— Begin Dataset extract —

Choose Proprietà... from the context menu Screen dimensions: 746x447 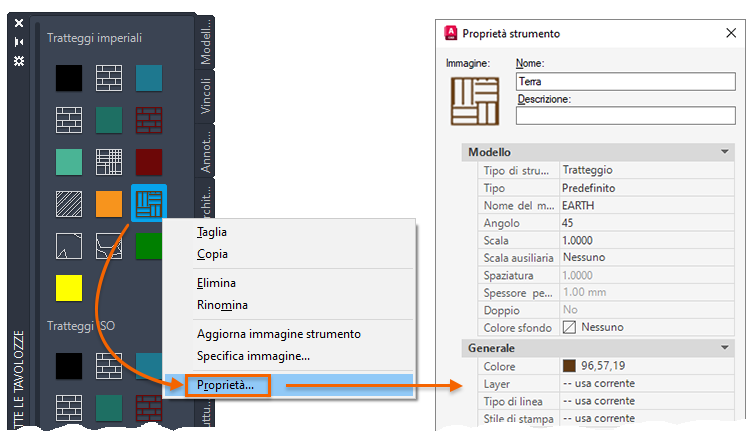coord(226,385)
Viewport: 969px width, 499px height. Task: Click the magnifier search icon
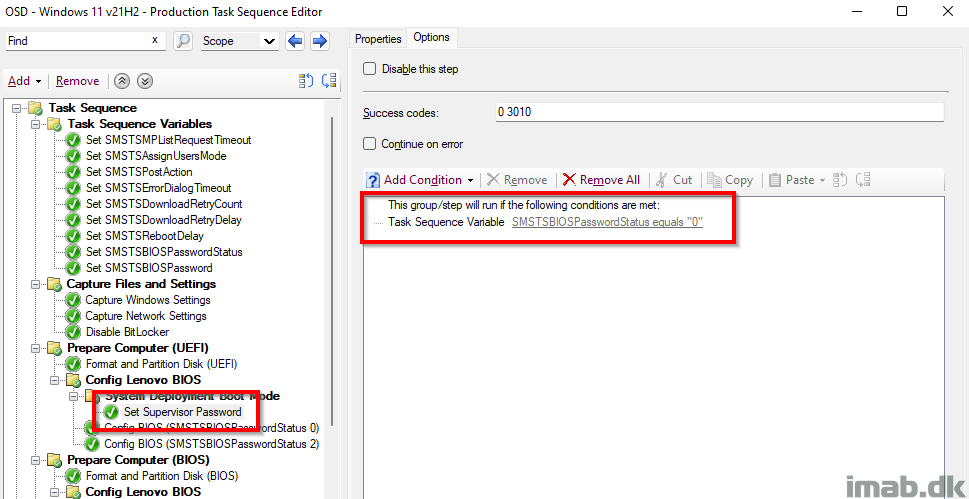coord(183,41)
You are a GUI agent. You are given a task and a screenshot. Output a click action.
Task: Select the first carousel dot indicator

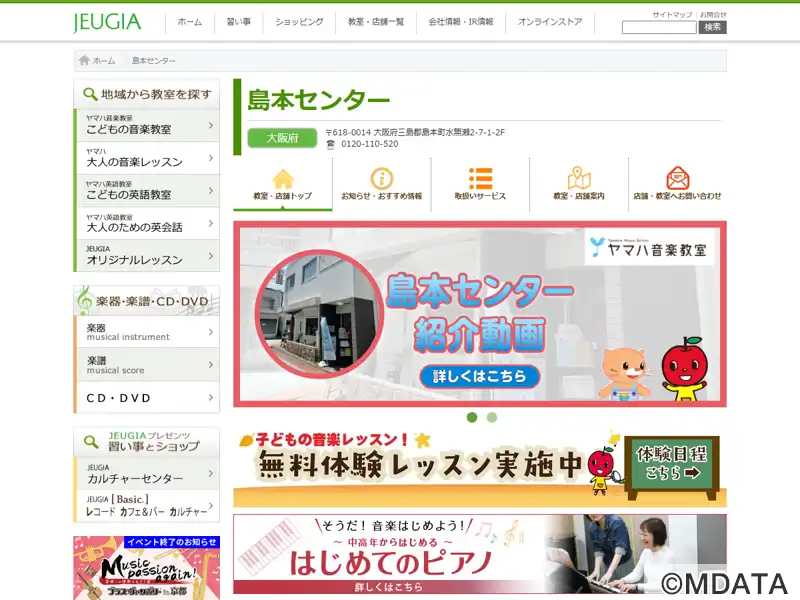(472, 417)
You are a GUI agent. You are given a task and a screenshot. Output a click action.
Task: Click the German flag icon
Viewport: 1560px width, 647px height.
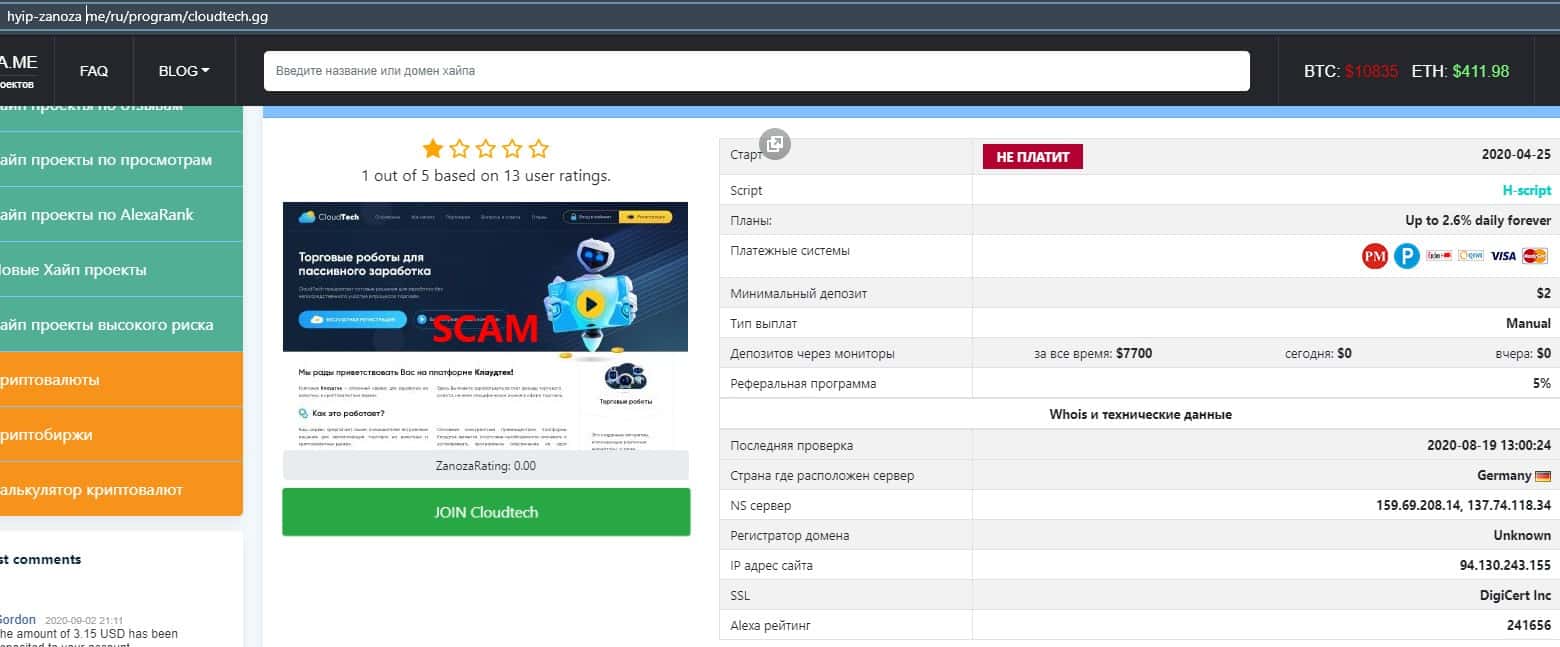[x=1542, y=476]
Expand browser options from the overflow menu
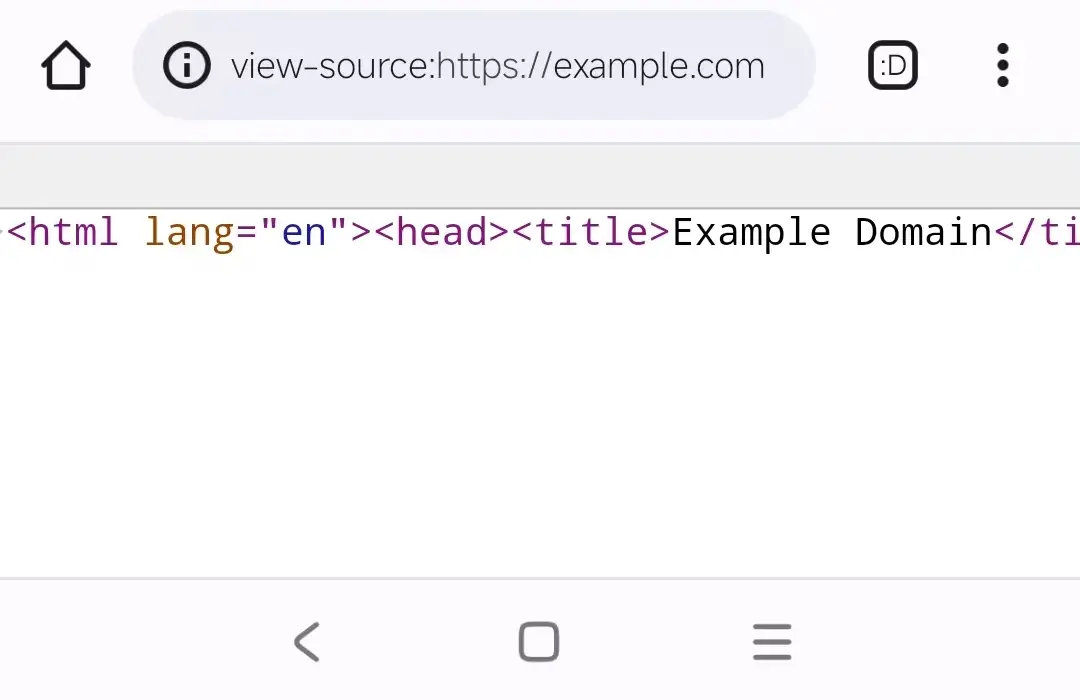The width and height of the screenshot is (1080, 700). (1002, 65)
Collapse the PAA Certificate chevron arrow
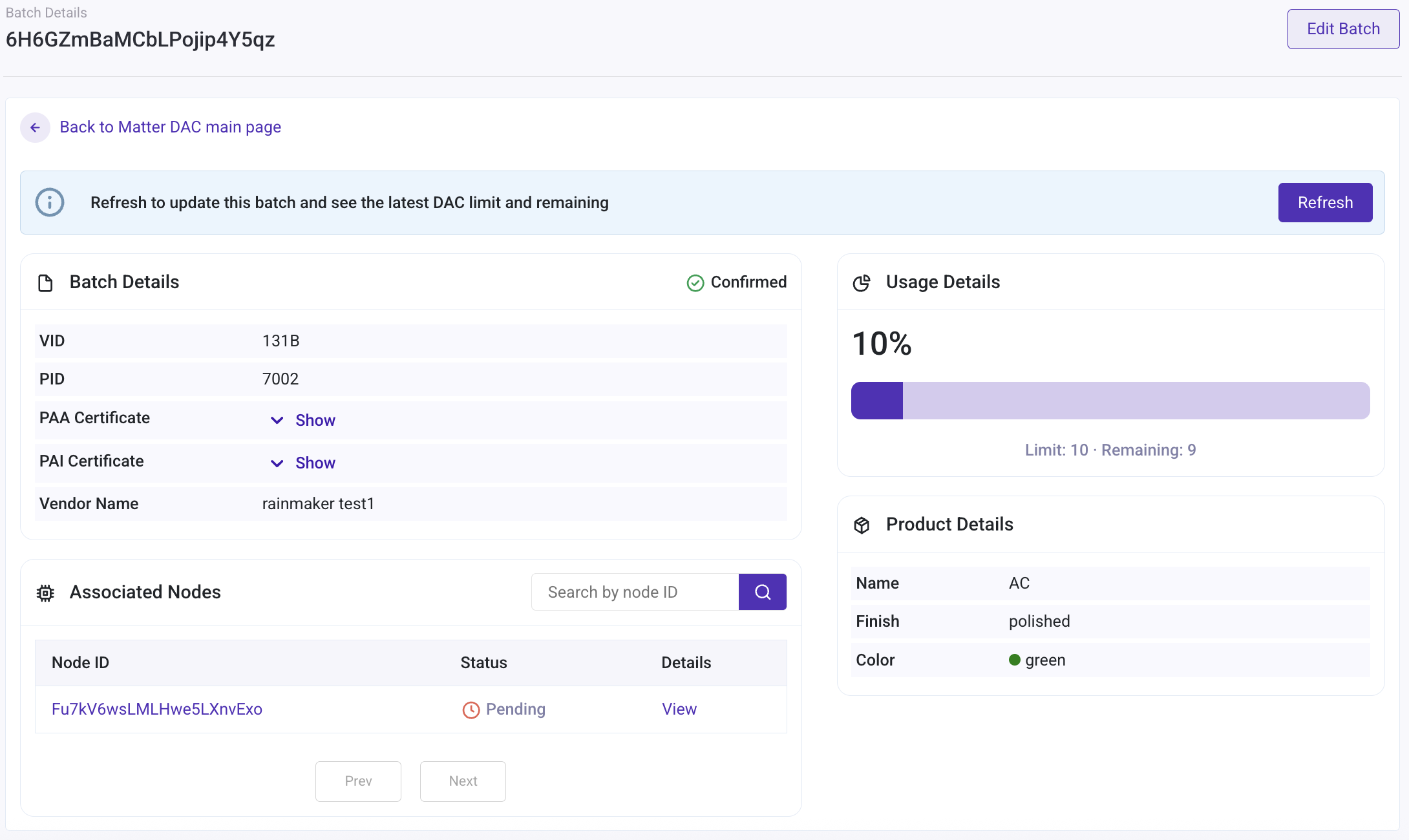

— End Dataset extract —

## Work to do
Update everything in the listing from the line containing "Viewport: 969px width, 499px" down to the end, replacing "German" with "French" and leaving all else unchanged. Leave the pictures out of your answer.

## Full output
Viewport: 969px width, 499px height. Task: Click the magnifier search icon
coord(183,41)
You are a GUI agent. You are given a task and a screenshot. Output a click action.
Task: Select the first carousel dot indicator

(472, 417)
You are a GUI agent. You are given a task and a screenshot. Output a click action.
Task: Click the French flag icon
Viewport: 1560px width, 647px height.
[x=1542, y=476]
Expand browser options from the overflow menu
The width and height of the screenshot is (1080, 700). (1002, 65)
Collapse the PAA Certificate chevron arrow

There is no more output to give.